La CNIL donne son feu vert à l’application StopCovid mais des interrogations demeurent



Dans un avis officiel publié ce mardi, la CNIL donne son feu vert au déploiement de l’application StopCovid qui « permettra à un utilisateur de garder la trace des autres utilisateurs croisés pendant les deux dernières semaines (à moins d’1 mètre, pendant au moins 15 minutes) ». Les utilisateurs seront ainsi alertés si l’un d’eux notifie l’application de sa contamination. « L’application fonctionne sans géolocalisation mais sur la base de la technologie Bluetooth, qui permet aux appareils électroniques de communiquer entre eux à courte distance. »

 

En plus de l’amélioration de l’information fournie aux futurs utilisateurs, la CNIL demande la « confirmation dans le décret à venir sur l’application d’un droit d’opposition et d’un droit à l’effacement des données pseudonymisées enregistrées », ainsi que « le libre accès à l’intégralité du code source de l’application mobile et du serveur ». Et alerte sur le risque de faux positifs auquel seront particulièrement exposés les agents d’accueil ou les professionnels de santé par exemple.

 

L’Assemblée nationale et le Sénat doivent débattre demain du projet avant un vote. Cédric O, le secrétaire d’État au numérique, indique que l’application pourrait être disponible « dès ce week-end ».

 

A l’inverse de la France, la majorité des autres pays européens se tournent vers un « protocole décentralisé compatible avec la plateforme Google/Apple », un système « préférable, car moins de données seraient stockées sur le serveur central de l’application » selon un porte-parole de la Commission européenne mettant en avant « l’argument d’une meilleure protection de la vie privée ».

 

Même si l’application StopCovid ne sera disponible « qu’à titre strictement volontaire », « en période d’état d’urgence sanitaire, beaucoup de Français sont disposés à accepter de partager davantage leurs données sensibles au nom de la "guerre contre le coronavirus" si cela est efficace », estime l’avocate Caroline Zorn.

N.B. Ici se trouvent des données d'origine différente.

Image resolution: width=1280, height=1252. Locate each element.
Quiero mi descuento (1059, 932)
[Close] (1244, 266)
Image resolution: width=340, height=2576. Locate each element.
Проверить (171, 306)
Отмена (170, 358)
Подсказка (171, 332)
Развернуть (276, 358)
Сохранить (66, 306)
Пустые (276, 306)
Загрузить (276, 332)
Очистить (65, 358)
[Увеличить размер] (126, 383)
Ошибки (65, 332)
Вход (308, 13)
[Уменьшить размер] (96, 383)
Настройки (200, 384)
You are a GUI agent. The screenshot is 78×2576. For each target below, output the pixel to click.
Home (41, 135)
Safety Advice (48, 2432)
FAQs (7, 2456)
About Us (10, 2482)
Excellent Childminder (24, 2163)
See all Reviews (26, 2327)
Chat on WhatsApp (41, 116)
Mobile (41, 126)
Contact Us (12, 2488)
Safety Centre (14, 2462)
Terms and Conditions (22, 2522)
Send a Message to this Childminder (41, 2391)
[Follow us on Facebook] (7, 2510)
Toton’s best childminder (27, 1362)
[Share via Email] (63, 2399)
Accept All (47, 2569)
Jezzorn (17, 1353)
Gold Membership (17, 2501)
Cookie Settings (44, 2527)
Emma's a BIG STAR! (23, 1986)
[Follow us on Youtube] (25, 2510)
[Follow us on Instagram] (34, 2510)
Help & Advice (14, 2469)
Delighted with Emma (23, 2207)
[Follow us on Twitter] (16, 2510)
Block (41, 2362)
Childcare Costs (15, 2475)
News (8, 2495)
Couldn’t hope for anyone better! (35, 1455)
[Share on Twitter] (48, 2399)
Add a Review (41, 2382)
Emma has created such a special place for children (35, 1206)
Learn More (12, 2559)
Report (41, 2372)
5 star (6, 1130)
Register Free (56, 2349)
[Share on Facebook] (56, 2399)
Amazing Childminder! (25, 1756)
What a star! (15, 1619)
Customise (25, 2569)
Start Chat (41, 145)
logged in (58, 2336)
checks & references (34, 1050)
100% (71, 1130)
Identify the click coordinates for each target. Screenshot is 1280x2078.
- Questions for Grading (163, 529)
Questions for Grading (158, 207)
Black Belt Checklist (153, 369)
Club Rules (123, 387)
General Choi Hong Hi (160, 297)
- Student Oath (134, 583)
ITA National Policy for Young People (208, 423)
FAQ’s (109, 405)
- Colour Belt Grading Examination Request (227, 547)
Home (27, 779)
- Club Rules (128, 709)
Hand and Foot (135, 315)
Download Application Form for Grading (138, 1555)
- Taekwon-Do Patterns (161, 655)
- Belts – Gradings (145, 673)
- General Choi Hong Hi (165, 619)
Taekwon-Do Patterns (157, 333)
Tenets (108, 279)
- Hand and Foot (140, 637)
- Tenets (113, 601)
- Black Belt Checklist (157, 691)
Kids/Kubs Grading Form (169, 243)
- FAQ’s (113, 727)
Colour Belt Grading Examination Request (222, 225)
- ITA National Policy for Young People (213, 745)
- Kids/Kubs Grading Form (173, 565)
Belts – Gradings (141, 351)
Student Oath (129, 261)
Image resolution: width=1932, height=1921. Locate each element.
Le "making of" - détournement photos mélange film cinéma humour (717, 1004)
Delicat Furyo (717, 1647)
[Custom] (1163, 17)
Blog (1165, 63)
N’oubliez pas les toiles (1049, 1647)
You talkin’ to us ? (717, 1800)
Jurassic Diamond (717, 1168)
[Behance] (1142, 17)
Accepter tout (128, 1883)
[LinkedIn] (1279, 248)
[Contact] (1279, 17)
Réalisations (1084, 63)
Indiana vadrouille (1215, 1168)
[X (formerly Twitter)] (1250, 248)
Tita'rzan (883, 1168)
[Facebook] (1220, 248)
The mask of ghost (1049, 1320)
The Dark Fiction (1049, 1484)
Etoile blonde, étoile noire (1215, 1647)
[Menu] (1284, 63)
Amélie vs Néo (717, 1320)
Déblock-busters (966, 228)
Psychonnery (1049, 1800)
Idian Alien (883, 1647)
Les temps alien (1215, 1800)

Et alors, « les raisons qui ont prévalu à la création du secret médical, à la sécurisation des données de santé, à la protection de la vie privée tendent à s’effacer sous le poids de l’injonction martiale de faire "céder les digues" pour sauver des vies ». « Puisque l’on accepte aujourd’hui de baisser la garde pour donner toute priorité à l’objectif de "protection de la santé" », « l’idée fait son chemin qu’il serait absurde de s’arcbouter en période de "non-urgence sanitaire" sur un cadre juridique aussi contraignant » prévoit-elle. Un « effet cliquet » est évoqué par la Commission nationale consultative des droits de l’Homme qui « craint une accoutumance à "l’usage de ce même type de technologies pour d’autres fins" », comme le « suivi médical hors covid-19 ».

 

Pour Paul Chambers, politologue basé à l'université de Naresuan, en Thaïlande, « ces mesures risquent désormais de prospérer car "les gouvernements peuvent arguer de ce qu'ils auront besoin de pouvoirs plus concentrés en cas d'urgences futures" ». Ainsi « en Thaïlande, une appli permet ainsi de scanner un code barre en entrant dans un magasin ou restaurant ».

 

Mais la question de l’utilité même de ces applications demeure car « selon les experts, une appli doit être adoptée par 60% d'une population pour être efficace ». « Comme bien d'autres, Singapour, qui en a mis une en place dès le 20 mars, a ainsi échoué à atteindre ce seuil » (cf. Traçage à Singapour : du volontariat à la surveillance de masse ; En Islande, l'application contre le Covid-19 fait long feu ). Pour Benjamin Queyriaux, médecin épidémiologiste, et « ex-conseiller médical de l'Otan à Bruxelles », « est-ce qu'on gagne en efficacité avec les nouvelles technologies ? Très certainement. Est-ce dangereux ? Très certainement aussi ». « Faute de respect du secret médical ».

 

Une crainte partagée par l'historien israélien Yuval Noah Harari : « Le gouvernement voulait savoir sur quoi exactement notre doigt cliquait (...). Désormais, il veut connaître la température du doigt et sa pression sanguine », déclare-t-il au Financial Times. Et « en matière de technologies, ce qui semblait de la science-fiction il y a dix ans relève aujourd'hui du passé ». Il redoute « un régime envahissant [qui voudrait] connaître 24h sur 24, via un bracelet électronique, la température et les battements cardiaques de tout un chacun. Et identifie ainsi émotions, colère, peur ou rire ». « Un tel système pourrait stopper la course de l'épidémie en quelques jours. Formidable, non ? interroge l’historien. L'inconvénient, évidemment, est que cela légitimerait un nouveau système de surveillance terrifiant ».

 

 

Pour aller plus loin :

Surveillance de l'épidémie ? Une atteinte au secret médical et à la vie privée


Sources: 

CNIL (26/05/2020) - AFP, Didier Lauras (26/05/2020) – Ouest France avec AFP (19/05/2020 et 26/05/2020) – Dalloz actualités, Caroline Zorn (26/05/2020)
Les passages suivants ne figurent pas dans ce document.